¡Feliz Navidad!
Son pocos los hombres que se detienen a contemplar el cielo. Todavía menos los que verdaderamente lo entienden. Buscan señales cuando no las hay y, cuando están, las desprecian. Su simple belleza debería elevarlos a pensamientos sublimes y encenderlos en un amor inmaculado. ¡Oh pobres infelices! Si tan solo pudiera descender para enseñarles a apreciar la asombrosa danza de las estrellas en el firmamento. Coronado por la incomparable luna, este muestra su esplendor sin recato. Es un espectáculo digno de verse. Sin embargo, cada una debe ocupar su lugar… el mío está en el escenario, no en el público.
Contemplo, una vez más, al planeta girando despacio sobre su propio eje. Las personas duermen o se preparan para hacerlo. Por mi parte, ilumino levemente sus noches. Pero… ¿qué está sucediendo? De repente, resplandezco con mayor intensidad. La luminosidad que expido ahora, ensombrece a otras estrellas y semeja a la de la luna llena. Me pregunto quién será el autor de este prodigio y cuál el motivo de su proceder.
Puedo apreciar con mayor claridad los vastos territorios y la gente que los puebla. Sus rostros hablan de tristezas, pérdidas, amarguras, añoranzas… Sus corazones claman con un grito de esperanza. Una esperanza que mora en su interior, anónima, insignificante. Una esperanza que sobrevive, no gracias al alimento que le proporcionamos, sino porque es imperecedera. Una esperanza que subsistirá mientras perdure la vida y, luego, solo se tornará en certeza.
Veo ahora un rostro diferente. Lo ilumina el propio conocimiento del interior de su corazón. El saber qué es lo que llena su alma, qué mueve sus acciones y hacia dónde se dirige. Un rostro encendido por la luz de la esperanza, que se vuelve confiado hacia el firmamento en busca de una señal inequívoca que guíe su porvenir. Mira largamente en la dirección en que me encuentro. Nuestras miradas se cruzan. Sonríe. Parece que halló lo que buscaba.

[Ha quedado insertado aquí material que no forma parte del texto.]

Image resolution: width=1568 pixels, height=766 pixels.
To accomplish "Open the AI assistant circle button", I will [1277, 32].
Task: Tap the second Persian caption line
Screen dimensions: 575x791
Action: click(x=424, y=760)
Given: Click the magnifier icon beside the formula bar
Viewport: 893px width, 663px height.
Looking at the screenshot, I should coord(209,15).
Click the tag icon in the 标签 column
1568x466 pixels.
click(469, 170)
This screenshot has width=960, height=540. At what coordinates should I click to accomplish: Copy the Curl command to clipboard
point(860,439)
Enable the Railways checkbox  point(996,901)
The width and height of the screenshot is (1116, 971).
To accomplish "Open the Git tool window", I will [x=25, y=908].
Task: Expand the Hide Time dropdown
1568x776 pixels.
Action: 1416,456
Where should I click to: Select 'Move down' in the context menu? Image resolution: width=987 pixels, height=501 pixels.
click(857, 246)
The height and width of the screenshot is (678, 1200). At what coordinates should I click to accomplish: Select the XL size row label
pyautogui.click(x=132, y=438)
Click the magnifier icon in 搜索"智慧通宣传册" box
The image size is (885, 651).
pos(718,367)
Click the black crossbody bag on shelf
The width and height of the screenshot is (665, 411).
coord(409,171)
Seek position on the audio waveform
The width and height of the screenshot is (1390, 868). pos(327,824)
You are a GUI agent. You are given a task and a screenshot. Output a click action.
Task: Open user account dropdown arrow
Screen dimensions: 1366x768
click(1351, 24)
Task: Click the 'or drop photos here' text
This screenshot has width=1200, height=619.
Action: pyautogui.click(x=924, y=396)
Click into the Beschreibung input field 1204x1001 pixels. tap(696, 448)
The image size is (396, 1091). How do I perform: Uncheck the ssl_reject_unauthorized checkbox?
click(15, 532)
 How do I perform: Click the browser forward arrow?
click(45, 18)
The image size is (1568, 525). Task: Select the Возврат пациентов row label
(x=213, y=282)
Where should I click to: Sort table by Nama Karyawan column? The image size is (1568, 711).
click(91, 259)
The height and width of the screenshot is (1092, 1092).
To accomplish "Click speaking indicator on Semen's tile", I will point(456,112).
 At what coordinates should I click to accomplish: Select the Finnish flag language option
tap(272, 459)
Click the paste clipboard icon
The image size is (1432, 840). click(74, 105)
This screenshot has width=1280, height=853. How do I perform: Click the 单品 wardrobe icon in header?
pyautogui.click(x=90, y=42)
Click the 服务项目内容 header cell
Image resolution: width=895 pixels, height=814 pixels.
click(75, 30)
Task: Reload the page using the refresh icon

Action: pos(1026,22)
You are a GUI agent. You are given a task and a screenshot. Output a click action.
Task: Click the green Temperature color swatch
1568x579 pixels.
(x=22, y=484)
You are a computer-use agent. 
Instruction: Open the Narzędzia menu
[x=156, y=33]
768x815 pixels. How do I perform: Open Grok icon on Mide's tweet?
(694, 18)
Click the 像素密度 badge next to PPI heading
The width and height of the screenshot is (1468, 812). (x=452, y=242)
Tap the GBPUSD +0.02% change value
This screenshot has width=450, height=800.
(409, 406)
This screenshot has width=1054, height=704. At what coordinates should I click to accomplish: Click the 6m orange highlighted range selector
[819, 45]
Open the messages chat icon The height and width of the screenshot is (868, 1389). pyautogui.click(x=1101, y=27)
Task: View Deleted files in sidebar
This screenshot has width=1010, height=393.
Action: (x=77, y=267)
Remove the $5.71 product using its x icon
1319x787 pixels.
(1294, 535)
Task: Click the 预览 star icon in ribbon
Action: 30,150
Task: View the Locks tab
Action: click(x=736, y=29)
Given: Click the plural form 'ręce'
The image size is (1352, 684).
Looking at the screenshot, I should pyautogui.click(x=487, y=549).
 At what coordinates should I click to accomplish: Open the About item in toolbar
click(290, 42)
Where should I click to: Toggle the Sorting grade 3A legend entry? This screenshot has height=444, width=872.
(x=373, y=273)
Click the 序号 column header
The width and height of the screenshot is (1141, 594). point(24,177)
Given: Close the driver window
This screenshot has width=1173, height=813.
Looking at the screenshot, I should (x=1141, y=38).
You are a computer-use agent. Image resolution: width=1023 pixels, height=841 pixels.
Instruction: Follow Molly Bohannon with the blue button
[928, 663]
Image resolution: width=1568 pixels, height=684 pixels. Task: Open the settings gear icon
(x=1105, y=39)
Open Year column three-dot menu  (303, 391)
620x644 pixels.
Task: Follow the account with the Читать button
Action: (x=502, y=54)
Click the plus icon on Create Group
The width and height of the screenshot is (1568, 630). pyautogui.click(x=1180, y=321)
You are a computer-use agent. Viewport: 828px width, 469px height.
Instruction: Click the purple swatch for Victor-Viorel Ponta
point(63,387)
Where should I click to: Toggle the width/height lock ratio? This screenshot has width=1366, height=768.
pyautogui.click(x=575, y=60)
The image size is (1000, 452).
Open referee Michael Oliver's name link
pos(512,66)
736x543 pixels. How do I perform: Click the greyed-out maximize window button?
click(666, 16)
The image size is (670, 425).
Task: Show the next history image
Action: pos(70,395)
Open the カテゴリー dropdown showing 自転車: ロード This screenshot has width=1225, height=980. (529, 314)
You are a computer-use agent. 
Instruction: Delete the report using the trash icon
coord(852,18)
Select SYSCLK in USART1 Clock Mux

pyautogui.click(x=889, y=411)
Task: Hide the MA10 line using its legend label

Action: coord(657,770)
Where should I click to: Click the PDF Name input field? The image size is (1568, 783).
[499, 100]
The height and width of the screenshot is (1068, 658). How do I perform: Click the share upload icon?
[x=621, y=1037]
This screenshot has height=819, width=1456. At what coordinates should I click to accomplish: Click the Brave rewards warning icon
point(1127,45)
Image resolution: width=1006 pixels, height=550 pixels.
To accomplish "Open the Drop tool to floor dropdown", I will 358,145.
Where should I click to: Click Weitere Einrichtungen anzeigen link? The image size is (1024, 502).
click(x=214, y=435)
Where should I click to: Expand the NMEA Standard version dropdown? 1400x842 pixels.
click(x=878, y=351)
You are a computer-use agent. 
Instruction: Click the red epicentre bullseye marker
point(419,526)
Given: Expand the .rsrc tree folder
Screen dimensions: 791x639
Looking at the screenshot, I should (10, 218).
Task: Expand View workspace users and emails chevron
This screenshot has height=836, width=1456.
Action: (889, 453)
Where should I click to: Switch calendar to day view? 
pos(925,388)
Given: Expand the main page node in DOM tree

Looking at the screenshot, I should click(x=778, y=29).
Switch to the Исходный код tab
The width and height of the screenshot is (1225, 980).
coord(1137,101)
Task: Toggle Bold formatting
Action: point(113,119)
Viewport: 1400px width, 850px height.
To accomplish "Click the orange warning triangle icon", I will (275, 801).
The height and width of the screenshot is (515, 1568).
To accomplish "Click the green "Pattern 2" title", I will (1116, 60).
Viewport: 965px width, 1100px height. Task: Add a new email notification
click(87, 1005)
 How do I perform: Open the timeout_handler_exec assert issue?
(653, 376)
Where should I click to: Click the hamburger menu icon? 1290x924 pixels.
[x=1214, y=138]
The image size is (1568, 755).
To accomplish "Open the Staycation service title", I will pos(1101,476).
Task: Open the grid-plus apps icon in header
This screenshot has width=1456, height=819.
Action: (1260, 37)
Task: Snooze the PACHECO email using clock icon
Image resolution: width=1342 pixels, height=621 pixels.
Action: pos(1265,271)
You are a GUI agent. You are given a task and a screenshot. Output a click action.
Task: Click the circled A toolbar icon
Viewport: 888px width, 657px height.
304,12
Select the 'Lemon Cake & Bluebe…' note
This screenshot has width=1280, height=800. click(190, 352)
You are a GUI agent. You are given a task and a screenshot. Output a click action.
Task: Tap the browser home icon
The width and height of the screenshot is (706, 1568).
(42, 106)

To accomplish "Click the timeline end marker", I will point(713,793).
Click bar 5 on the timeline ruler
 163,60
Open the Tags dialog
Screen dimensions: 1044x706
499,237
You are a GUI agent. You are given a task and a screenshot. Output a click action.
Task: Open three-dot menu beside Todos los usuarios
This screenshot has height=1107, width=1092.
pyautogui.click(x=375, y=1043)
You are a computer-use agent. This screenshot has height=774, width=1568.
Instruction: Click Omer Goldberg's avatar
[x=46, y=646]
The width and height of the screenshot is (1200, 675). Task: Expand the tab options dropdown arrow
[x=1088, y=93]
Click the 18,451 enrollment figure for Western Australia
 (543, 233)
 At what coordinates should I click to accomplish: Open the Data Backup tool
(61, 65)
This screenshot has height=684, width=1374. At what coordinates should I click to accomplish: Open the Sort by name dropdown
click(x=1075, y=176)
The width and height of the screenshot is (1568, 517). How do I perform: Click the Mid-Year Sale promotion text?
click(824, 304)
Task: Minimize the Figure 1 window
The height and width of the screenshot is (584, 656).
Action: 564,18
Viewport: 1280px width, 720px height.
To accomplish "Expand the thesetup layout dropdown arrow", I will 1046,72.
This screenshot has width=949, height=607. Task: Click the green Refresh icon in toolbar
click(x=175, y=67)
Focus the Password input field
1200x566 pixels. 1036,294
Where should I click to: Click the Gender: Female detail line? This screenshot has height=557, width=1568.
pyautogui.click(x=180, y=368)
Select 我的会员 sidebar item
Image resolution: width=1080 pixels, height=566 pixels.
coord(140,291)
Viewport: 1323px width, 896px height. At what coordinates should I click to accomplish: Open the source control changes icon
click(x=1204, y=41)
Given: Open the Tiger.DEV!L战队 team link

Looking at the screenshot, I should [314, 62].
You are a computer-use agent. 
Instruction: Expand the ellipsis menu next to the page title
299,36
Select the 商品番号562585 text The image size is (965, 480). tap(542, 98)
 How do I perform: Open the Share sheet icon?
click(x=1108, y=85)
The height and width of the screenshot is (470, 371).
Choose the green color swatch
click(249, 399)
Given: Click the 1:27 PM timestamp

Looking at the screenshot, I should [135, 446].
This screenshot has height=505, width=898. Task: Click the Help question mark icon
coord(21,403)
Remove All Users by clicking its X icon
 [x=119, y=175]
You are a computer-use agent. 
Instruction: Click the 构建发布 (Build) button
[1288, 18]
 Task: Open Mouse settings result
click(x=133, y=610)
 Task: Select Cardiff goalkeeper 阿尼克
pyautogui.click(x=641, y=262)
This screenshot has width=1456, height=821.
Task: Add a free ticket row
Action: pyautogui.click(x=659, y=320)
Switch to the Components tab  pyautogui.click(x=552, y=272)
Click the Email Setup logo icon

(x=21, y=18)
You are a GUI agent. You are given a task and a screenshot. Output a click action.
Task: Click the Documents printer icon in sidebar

Ahora son tres los personajes que vuelven su mirada frecuentemente hacía mí, mientras caminan día y noche. Aparecen a mis ojos como depredadores que han hallado en mí una deliciosa presa a la que no piensan dejar ir. Nunca me alcanzarán. Nos separa una distancia impracticable. Pero, ¿acaso seré yo el objetivo de su aventura? No lo creo. Deben tener otra razón.
Estos hombres caminan felices. No pierden la alegría, a pesar del cansancio provocado por el trajín. El motivo que los mueve hace algo más que moverlos, los llena. Inunda su alma hasta el punto de lanzarlos a una empresa que es, a la vez, agotadora y feliz. Buscan al Mesías, al que ha de venir. En mí han encontrado un guía inconsciente de su misión. Ahora entiendo la razón de mi luminiscencia. Ahora entiendo el porqué de mi existir.
Hace poco reconocí a la familia de la que el Mesías debía nacer. Un hombre joven y fuerte, y una mujer hermosa. Ambos, modestos. Ninguno, de la nobleza. Me pareció extraño que el Hijo de Dios no viniera con mayor esplendor. De todos modos, yo soy una simple estrella acostumbrada a lucir. Quizá por esto no soy capaz de comprender tal actuación. Tal vez, por la misma razón fui desechado como guía, por mi incapacidad para entender un simple hecho. Seguramente, una mejor estrella fue elegida para este delicado encargo. Llevo algunos días sin ver a los tres hombres.
En mi oculta visión del mundo, pude apreciar el acontecimiento más importante visto hasta ahora. Un momento lleno de emoción, engrandecido por la tensión previa: una mujer a punto de dar a luz, acompañada por un hombre desesperado por encontrar un sitio. Todas las puertas cerradas. Nadie tiene un lugar para el Mesías. Al fin, un establo. Un buey y una burra. Un pesebre. Alegría, felicidad verdadera. Los ángeles aparecen para adorar al Niño. Pastores acuden con presteza a reverenciarlo. En el frío de la noche, el establo es un foco de caluroso amor. Resplandece más que el sol, porque es el Sol el que ha nacido, la Luz que ha venido a iluminar las tinieblas del mundo. Y es su luz la que ha encendido de nuevo a esta estrella que ha comprendido la humildad de su Creador.